Well since this is basically my journal this is more for more me than any of you but anyway....
We had a 5.4 earthquake here in so-cal. I actually was heading in for my two week check up, I would not even have known it was an earthquake except I had been on the phone...thanks Karin. But really I was standing there getting the stroller out of the car thinking wow this is a really crappy parking structure you can feel every car. Nope actually an earthquake. I was just glad that I was not in the elevator or the drs. office. My office is on the fifth floor and from what I heard it shook and swayed really bad, because it is built on rollers. I HATE earthquakes and probably would have had an anxiety attack. The really scary thing to me was not being able to get through on the cell phones....not knowing if the boys were okay at home. I wasn't too worried I knew they were in good hands with Grandma Jody.
But I was relieved that Jeff had talked to them.

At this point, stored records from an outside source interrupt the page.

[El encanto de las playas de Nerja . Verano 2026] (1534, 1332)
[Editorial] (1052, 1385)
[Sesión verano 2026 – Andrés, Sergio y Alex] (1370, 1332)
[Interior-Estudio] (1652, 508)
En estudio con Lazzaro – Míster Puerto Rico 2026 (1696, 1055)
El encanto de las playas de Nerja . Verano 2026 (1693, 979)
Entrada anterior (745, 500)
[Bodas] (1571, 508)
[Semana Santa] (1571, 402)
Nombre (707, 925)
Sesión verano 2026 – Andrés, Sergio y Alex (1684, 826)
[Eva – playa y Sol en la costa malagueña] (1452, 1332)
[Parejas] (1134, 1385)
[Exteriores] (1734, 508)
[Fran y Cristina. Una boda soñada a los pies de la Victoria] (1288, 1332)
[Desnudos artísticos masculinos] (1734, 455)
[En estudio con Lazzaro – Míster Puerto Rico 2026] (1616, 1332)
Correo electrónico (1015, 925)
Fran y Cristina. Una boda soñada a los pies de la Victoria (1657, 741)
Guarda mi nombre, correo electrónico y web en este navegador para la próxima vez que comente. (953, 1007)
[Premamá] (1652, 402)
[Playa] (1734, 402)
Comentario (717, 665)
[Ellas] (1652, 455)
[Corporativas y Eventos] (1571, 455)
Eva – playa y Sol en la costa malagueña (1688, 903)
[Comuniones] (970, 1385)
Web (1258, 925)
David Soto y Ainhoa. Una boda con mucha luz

So after that scare I start getting anxiety worrying about what I would do in an actual disaster....and now that I have three it is a little more complicated....I kept thinking what would I grab what should I have set aside..seriously it gives me an anxiety attack just thinking about it. I have a sudden urge to pack Jeff a survival kit since he will most likely be at work. So for fun here is a small list of stuff I would grab....what would you grab in a rush??
+comfort toy for each child
+my glasses/contact solution
+scrapbooks...If I had enough time
That is just off the top of my head. I hope I don't ever have to do that but it is something to think about.